The continuous MetS score was standardized using the baseline mean±SD for further analysis. Logistic regression was employed to evaluate the associations between the MetS score (continuous), MetS score per SD increase, and cumulative MetS score with stroke incidence, estimating odds ratios (ORs) and their 95% CIs. The covariates used for adjustment in the logistic regression models were determined a priori based on existing literature and clinical relevance to control for potential confounding. Restricted cubic splines were used to explore potential nonlinear relationships between MetS scores and stroke risk. Additionally, the associations of the 4 clustering subtypes with stroke incidence were analyzed using logistic regression models. Subgroup analyses were conducted to investigate how different demographic characteristics (eg, age, sex, marital status, smoking status) and medical histories (eg, hypertension, diabetes) influence the relationship between MetS scores and stroke risk. Linear trend tests and interaction tests were performed to assess the linearity of the effects and potential interactions within subgroups. A P value of <0.05 was considered statistically significant. All statistical analyses were performed using R version 4.4.1.
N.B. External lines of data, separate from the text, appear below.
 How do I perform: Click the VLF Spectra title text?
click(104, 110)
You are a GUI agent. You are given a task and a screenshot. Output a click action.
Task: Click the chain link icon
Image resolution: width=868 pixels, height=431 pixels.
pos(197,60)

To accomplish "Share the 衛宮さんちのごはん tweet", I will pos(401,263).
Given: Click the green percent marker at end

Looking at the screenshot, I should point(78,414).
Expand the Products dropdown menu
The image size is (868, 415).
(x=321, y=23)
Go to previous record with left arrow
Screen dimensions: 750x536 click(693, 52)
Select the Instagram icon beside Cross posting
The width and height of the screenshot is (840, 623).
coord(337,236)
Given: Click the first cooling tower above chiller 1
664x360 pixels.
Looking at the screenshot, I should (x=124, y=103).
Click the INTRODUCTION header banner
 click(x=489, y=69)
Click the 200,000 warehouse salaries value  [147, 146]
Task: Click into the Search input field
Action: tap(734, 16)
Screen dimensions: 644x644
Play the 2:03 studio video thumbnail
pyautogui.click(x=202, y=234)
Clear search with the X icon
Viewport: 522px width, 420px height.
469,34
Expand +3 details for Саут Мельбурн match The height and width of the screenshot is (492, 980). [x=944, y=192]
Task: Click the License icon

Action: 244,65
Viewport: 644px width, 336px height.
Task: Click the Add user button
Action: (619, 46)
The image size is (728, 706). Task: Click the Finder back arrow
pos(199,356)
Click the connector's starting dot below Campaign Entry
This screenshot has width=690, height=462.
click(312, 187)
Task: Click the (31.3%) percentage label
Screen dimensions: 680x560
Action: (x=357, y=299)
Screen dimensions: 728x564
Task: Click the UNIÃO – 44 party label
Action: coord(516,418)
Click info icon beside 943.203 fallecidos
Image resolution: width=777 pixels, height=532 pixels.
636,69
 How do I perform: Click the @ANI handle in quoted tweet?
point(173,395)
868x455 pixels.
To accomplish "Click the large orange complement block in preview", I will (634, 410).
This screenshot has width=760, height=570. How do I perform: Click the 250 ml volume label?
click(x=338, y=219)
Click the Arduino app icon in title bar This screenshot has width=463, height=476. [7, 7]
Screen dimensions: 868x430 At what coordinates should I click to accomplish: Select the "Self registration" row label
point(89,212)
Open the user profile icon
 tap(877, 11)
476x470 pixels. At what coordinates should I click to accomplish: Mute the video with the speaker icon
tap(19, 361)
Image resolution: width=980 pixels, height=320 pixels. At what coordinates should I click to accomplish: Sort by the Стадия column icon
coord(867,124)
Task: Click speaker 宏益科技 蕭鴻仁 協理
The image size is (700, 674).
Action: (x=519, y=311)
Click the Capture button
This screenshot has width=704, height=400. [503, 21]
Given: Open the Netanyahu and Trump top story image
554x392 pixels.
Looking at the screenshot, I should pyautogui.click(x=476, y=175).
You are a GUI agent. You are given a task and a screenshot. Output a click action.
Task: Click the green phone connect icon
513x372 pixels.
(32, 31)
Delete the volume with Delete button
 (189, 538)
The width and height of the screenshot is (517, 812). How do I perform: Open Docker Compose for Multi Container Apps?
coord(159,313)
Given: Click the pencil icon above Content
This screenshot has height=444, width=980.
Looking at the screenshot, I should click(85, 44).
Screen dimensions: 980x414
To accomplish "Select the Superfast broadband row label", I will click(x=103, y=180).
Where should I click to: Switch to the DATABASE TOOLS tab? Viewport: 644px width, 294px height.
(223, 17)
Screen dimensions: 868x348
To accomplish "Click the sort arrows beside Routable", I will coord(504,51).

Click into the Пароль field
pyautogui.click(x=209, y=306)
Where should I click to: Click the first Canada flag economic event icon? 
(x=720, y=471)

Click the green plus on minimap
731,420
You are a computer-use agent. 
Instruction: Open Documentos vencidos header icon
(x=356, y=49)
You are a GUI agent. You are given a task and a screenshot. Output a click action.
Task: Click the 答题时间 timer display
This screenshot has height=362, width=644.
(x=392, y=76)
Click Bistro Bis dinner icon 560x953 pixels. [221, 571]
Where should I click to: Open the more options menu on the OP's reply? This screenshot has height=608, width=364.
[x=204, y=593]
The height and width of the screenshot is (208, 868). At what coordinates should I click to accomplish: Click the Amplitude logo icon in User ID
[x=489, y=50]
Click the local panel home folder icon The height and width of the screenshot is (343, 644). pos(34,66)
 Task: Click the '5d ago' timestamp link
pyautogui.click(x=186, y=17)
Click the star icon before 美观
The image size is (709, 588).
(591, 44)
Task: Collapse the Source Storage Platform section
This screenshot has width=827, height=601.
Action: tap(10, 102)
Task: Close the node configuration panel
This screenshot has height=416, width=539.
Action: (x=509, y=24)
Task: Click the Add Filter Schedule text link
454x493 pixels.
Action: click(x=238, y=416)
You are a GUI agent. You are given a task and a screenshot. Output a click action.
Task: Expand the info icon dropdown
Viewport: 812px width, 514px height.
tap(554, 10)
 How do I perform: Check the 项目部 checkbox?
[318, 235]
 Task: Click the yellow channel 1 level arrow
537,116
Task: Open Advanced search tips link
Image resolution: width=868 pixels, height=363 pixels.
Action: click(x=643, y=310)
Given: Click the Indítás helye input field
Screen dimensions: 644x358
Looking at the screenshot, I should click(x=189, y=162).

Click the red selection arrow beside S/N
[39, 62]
Feature Selection in the Development of a Prediction Model
We applied machine learning algorithms for feature selection to determine the importance of variables within the prognostic model. The Boruta algorithm, 22 a sophisticated feature selection technique, employs “shadow features” in conjunction with a “binomial distribution” to evaluate the significance of predictors in the data set. This approach creates shadow features by permuting the values of the original variables, establishing a baseline for feature importance assessment. A predictor is classified as significant if its Z score surpasses the highest Z score of the shadow features. This rigorous selection criterion ensures that only features demonstrating a statistically meaningful contribution to the model are retained, thereby enhancing the robustness of predictive analyses. 23
Model Development, Evaluation, and Interpretation
In this study, we divided the data set into a 70% training set and a 30% test set using randomly stratified sampling. To balance the positive and negative samples, the training set underwent preprocessing with random undersampling and synthetic minority oversampling technique oversampling. 24 Our research concentrated on the implementation of 8 extensively used machine learning algorithms—namely, logistic regression, 25 support vector machine, 26 gradient boosting machine, 27 neural networks, 28 k‐nearest neighbors, 29 extreme gradient boosting, 30 AdaBoost, 31 and CatBoost 32 —for the prediction of new‐onset stroke, employing a set of selected clinic features. As for support vector machine, neural network, and k‐nearest neighbors methods are sensitive to feature scales, so we performed feature scaling on relevant variables before modeling with support vector machine, k‐nearest neighbors, and neural network algorithms. Following this adjustment, we reevaluated their predictive performances on the test set. Ten cross‐validation procedures were performed to determine the optimal hyperparameters for the 8 machine learning models in the train set. The test set was not employed during the model tuning phase; rather, it was reserved exclusively for evaluating model performance following the completion of model selection and training. The training set was primarily used for the development of the machine learning models, whereas the test set was solely designated for assessing the predictive performance of these models.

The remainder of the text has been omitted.